Published: July 20, 2023
By: Concentric Staff Writer
Officials of the Canadian province of Ontario said they are launching a new energy initiative to address growing electricity demand due to electrification using a variety of resources, reflecting electrification trends also occurring across the United States.
Energy Minister Todd Smith announced the plan on July 10, saying strong economic growth and trends such as electric vehicles create a need for new zero-emissions electricity generation, long-duration energy storage and new transmission infrastructure.
“Our government’s open for business approach has resulted in unprecedented investments and job creation, from electric vehicles and battery manufacturing to critical minerals to green steel,” Smith said in written statement. “Powering Ontario’s Growth lays out the province’s plan to build the clean electricity generation, storage, and transmission we need to power the next major international investment, the new homes we are building, and industries as they grow and electrify.”
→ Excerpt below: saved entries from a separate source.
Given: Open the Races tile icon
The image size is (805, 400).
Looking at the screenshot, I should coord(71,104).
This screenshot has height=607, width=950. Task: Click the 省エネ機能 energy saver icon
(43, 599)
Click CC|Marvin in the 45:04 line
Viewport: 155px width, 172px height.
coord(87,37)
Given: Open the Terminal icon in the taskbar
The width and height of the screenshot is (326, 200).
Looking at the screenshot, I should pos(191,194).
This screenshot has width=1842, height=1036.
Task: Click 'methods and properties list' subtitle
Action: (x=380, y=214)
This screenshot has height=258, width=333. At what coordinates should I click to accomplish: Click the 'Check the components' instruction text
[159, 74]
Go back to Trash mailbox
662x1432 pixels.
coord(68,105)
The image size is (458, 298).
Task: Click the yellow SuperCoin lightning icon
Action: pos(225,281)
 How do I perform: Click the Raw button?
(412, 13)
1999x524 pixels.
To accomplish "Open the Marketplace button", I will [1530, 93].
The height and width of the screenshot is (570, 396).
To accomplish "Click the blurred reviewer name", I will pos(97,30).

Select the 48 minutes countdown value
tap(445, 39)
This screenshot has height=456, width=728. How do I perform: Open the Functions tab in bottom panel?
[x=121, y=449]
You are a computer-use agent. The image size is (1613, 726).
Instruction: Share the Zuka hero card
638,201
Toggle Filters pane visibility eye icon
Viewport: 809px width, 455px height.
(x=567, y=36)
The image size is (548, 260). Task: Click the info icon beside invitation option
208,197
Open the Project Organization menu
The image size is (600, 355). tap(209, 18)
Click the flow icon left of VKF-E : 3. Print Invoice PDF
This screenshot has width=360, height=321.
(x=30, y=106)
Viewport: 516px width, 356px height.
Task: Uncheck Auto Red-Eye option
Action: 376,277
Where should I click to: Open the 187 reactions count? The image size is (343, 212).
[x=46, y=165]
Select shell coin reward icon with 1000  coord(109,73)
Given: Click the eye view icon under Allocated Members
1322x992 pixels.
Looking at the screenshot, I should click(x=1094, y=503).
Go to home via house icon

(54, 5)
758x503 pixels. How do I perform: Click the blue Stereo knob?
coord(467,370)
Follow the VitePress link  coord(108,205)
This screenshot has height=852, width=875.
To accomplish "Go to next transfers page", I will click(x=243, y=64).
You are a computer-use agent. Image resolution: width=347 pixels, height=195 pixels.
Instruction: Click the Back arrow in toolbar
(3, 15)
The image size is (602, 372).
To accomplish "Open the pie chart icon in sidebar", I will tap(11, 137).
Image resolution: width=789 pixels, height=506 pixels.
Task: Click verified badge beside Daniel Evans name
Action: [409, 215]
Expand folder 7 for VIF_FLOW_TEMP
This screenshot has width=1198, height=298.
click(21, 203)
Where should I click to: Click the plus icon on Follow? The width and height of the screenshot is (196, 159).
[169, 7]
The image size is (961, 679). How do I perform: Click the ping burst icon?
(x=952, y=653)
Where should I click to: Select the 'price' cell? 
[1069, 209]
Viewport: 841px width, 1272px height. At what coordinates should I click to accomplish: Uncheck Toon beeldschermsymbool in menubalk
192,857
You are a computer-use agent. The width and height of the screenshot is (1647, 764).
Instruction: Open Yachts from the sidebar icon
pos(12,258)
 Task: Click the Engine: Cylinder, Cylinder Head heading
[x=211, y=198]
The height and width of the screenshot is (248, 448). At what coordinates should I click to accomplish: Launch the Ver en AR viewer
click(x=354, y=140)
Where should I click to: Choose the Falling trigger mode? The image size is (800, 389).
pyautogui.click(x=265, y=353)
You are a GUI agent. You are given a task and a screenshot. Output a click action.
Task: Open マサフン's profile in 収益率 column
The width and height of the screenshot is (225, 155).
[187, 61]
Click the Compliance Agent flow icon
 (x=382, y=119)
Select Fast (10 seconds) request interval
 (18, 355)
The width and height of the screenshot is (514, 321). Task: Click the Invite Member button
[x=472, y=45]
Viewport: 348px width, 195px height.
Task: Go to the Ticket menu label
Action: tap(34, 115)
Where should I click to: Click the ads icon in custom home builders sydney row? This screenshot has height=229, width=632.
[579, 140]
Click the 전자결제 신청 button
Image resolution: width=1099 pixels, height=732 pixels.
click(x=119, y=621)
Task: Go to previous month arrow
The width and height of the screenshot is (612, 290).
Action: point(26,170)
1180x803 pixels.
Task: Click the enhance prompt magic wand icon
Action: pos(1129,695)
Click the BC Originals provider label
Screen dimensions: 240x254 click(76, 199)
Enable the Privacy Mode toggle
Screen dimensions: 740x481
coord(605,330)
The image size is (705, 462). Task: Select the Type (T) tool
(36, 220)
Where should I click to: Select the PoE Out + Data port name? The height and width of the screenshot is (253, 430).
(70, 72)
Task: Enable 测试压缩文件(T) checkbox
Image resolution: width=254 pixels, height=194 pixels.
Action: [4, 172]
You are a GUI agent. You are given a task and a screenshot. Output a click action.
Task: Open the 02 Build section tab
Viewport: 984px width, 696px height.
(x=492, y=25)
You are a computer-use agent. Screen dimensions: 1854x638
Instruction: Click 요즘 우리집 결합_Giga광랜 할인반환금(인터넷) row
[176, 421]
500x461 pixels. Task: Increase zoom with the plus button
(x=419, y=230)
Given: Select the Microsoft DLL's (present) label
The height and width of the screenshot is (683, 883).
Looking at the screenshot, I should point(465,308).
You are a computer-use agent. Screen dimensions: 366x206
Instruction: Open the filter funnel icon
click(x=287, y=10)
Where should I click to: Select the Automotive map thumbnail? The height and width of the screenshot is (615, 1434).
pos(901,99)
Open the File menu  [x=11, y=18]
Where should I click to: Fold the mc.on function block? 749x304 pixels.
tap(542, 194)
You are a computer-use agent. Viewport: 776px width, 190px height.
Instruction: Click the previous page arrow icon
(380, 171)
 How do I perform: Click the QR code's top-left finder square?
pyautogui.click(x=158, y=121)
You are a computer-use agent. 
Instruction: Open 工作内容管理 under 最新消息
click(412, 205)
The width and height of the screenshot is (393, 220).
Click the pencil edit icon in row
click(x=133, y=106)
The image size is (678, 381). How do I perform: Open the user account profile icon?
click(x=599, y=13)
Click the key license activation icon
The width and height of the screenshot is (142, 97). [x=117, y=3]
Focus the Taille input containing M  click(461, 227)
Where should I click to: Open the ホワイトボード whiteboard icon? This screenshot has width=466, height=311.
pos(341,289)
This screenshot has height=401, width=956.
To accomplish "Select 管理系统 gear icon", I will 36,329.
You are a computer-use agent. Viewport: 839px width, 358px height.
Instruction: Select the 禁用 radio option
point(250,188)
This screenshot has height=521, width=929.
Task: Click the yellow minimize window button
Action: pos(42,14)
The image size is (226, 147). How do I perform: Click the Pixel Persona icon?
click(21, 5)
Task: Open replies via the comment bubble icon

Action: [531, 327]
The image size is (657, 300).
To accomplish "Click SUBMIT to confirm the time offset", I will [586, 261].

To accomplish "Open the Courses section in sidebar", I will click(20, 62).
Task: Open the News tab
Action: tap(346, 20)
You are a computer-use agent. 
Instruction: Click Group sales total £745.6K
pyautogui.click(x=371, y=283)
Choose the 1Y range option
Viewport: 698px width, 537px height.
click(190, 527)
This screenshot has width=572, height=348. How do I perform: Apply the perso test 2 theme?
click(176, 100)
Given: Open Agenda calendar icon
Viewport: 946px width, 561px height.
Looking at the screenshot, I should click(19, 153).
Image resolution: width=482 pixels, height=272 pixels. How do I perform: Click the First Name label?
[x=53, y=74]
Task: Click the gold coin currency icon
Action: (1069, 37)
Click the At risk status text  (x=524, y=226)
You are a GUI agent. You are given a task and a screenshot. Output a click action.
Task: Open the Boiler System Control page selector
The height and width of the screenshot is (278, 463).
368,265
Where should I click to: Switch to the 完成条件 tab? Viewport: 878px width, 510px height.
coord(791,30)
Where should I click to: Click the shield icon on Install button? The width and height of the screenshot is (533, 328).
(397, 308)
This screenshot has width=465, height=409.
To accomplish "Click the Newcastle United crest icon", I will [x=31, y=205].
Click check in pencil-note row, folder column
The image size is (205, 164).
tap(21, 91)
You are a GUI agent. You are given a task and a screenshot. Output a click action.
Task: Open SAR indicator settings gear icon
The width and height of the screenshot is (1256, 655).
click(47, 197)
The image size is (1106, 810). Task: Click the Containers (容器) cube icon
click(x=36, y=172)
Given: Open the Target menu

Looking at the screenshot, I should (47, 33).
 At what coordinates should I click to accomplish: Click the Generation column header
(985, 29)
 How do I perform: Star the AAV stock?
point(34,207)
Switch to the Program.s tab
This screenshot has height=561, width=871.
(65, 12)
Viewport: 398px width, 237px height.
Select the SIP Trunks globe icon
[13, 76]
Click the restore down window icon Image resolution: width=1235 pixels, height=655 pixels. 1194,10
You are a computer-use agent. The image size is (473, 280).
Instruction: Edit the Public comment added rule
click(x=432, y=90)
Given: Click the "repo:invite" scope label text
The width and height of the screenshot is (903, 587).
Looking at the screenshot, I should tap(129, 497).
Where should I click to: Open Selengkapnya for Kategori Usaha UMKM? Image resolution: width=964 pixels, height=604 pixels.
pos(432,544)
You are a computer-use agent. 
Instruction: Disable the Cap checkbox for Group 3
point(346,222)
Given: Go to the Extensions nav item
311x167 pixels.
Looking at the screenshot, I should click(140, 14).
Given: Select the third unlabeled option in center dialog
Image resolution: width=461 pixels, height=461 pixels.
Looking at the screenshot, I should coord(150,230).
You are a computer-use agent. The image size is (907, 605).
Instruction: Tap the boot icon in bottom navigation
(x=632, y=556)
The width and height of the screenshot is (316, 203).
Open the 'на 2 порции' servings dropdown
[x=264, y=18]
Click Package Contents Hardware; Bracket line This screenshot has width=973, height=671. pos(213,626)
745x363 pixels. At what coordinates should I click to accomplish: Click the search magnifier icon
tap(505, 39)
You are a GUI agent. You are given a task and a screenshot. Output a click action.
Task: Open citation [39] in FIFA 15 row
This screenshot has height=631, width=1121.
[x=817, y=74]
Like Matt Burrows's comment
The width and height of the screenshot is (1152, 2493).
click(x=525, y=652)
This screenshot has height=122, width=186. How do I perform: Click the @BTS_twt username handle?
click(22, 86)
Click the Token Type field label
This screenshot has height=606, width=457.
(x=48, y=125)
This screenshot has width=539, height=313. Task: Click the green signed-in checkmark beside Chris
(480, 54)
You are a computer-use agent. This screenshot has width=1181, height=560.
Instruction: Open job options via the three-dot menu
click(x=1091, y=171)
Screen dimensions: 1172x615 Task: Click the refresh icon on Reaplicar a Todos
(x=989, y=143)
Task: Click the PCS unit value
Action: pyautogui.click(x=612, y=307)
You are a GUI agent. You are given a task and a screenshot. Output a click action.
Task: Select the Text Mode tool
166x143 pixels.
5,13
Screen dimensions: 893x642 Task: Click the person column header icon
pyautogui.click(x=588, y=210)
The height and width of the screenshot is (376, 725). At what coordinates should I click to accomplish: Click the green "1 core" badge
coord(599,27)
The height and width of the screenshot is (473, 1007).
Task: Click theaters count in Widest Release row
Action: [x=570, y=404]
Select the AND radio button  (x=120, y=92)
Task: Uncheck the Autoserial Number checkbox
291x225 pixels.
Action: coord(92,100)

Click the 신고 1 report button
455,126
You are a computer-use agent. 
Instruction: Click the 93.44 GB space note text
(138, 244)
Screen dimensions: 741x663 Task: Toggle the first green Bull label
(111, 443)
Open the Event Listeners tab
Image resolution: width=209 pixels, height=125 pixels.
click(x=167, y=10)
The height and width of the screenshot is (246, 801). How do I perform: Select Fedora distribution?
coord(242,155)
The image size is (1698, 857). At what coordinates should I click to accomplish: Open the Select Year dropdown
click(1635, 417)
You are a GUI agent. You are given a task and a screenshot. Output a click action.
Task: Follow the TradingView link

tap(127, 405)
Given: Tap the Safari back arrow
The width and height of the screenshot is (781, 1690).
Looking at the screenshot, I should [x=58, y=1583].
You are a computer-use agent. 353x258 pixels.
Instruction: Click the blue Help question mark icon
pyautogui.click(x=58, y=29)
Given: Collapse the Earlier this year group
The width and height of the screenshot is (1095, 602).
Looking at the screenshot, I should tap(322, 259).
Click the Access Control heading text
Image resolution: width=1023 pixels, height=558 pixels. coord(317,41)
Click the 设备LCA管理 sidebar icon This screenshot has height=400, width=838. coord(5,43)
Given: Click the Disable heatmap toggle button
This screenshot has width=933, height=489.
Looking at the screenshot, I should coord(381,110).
New EV and battery manufacturing facilities from companies such as Stellantis, Volkswagen and Umicore are contributing to a rise in electricity demand in Ontario for the first time since 2005. Smith said the province is working with the steel industry to end usage of coal and to electrify operations to produce “green steel” in the cities of Hamilton and Sault Ste. Marie. The investments alone will increase electricity demand by eight terawatt hours, doubling the annual average energy use of the Ottawa region.
The province’s Independent Electricity System Operator (IESO) has recommended an early start to meet energy demands through 2030 while keeping costs low. The IESO’s Pathways to Decarbonization Report issued in December 2022 included one scenario for demand growth that could rise from 42,000 MW today to 88,000 MW by 2050.
Powering Ontario’s Growth includes a nuclear energy component, such as a plan to site 4,800 megawatts (MW) of new nuclear on the current site of the Bruce Power Nuclear Generating Station, already the largest operating nuclear plant in the world with 6,550 MW of capacity. Nuclear power currently provides about 50 percent of the province’s energy supply, and it is one of the cleanest grids in the world, officials said.
A second aspect of the new plan is competitive procurements of new clean-energy resources such as wind, solar, hydroelectric, batteries and biogas, while a third component calls for designating and prioritizing three new electric transmission lines: one to power Algoma Steel and other companies in Northeastern Ontario, one line in the Ottawa region and one across Eastern Ontario. The Energy Minister’s office said it would direct the IESO to conduct a report on transmission options to address system bottlenecks between Toronto, Northern Ontario, and into downtown Toronto, where growth is expected.
The province will also request Ontario Power Generation to optimize hydroelectric generation sites and assess proposed pumped storage projects in Marmora and Meaford to “improve grid efficiency.”
The new plan also aims to keep costs low by starting to plan for the future of energy efficiency programming to reduce demand and support the deployment of distributed energy resources such as rooftop solar and EV batteries.
“As our province moves toward an electric future with a strong end-to-end EV supply chain, there has never been a greater need for clean, affordable energy that companies can rely on. This plan brings us one step closer to being a world-leading energy powerhouse,” Ontario Minister of Economic Development Vic Fedeli said in a written statement, adding that the province has attracted billions of dollars in investment from domestic and international companies over the past 2 ½ years.